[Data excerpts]
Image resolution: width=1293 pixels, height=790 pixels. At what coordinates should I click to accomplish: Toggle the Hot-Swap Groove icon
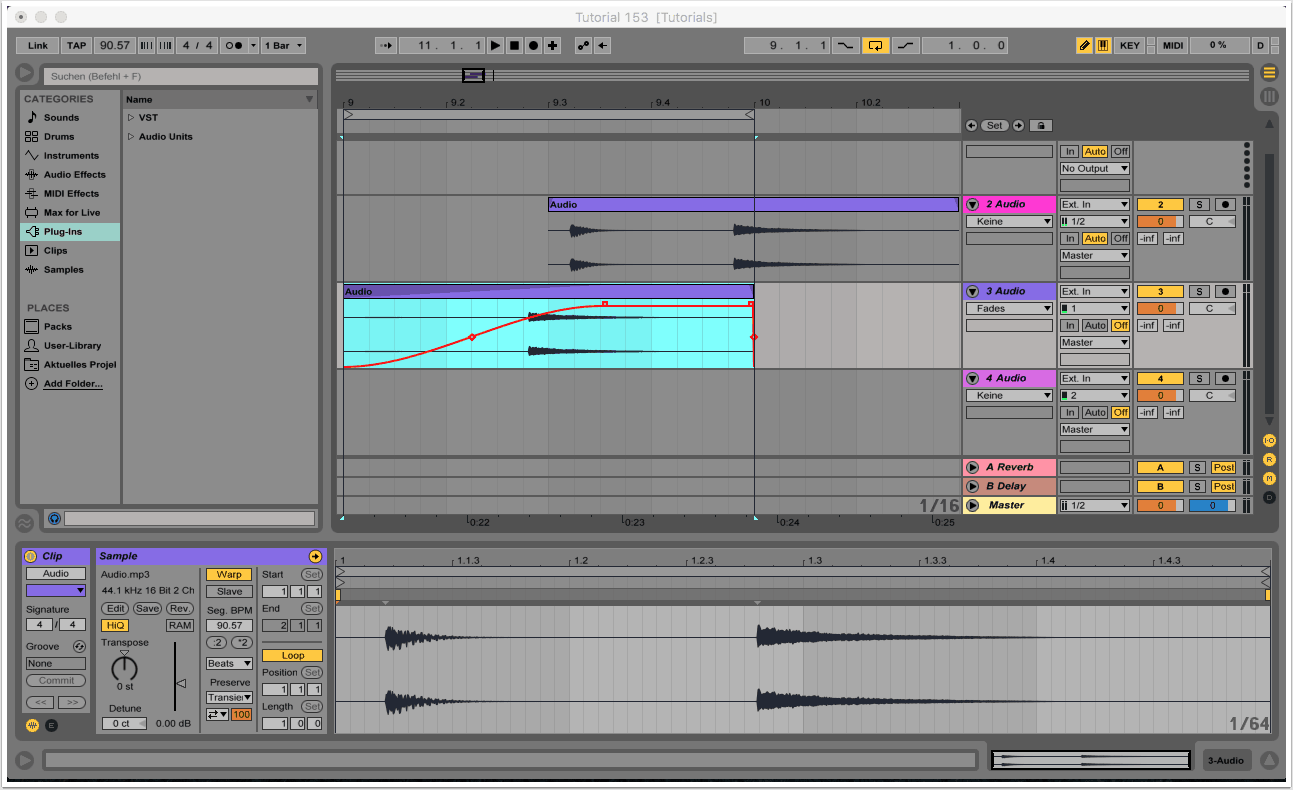80,647
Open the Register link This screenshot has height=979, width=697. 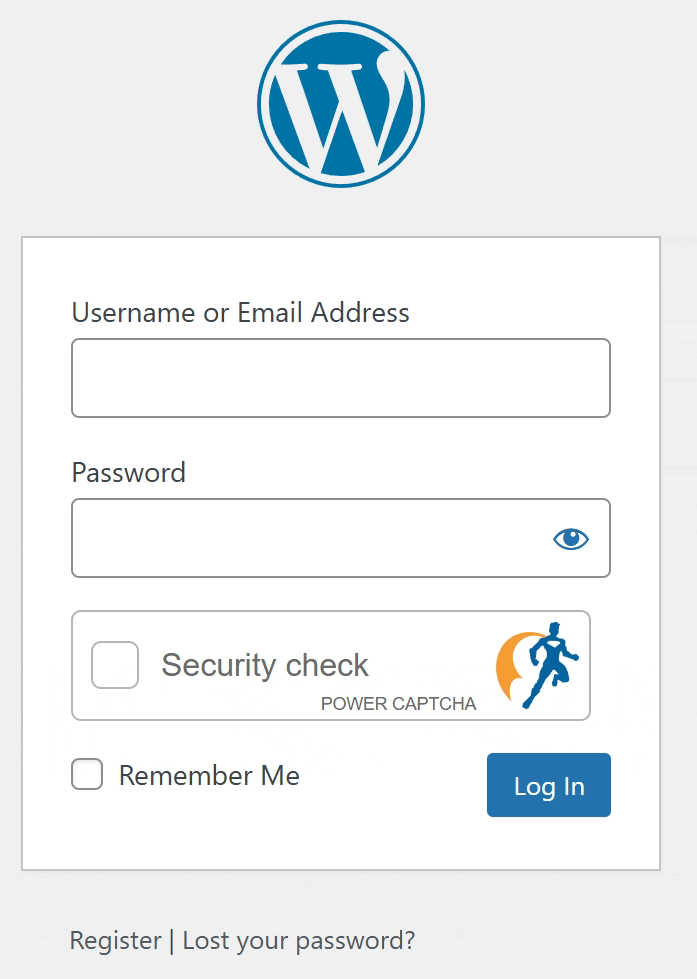coord(115,941)
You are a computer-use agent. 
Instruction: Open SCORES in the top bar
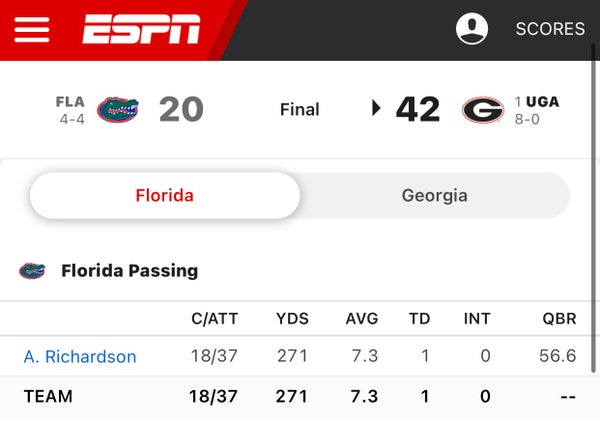tap(550, 29)
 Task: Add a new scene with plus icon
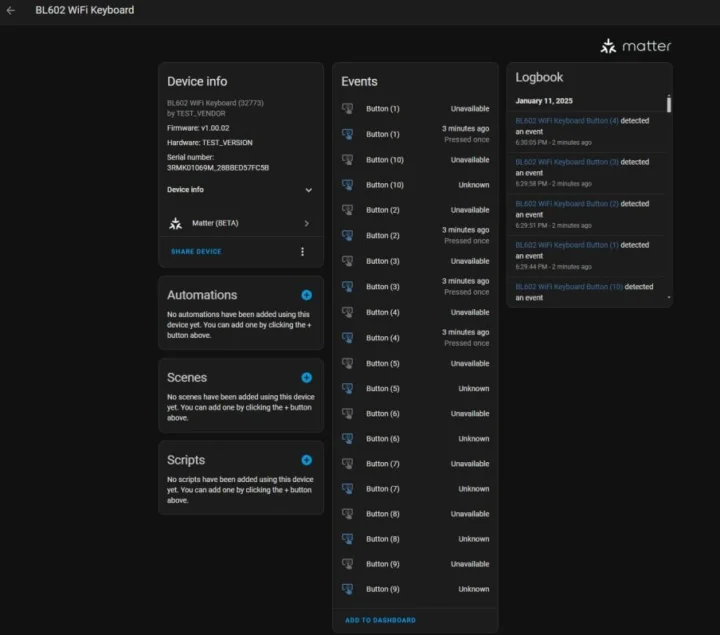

### Exercise aim
Repeat, exactly and only, the lines from the one containing "Instruction: Open SCORES in the top bar" through the final line of the data, both ends included, leaving out any picture.

### Output for this task
Instruction: Open SCORES in the top bar
tap(550, 29)
 Task: Add a new scene with plus icon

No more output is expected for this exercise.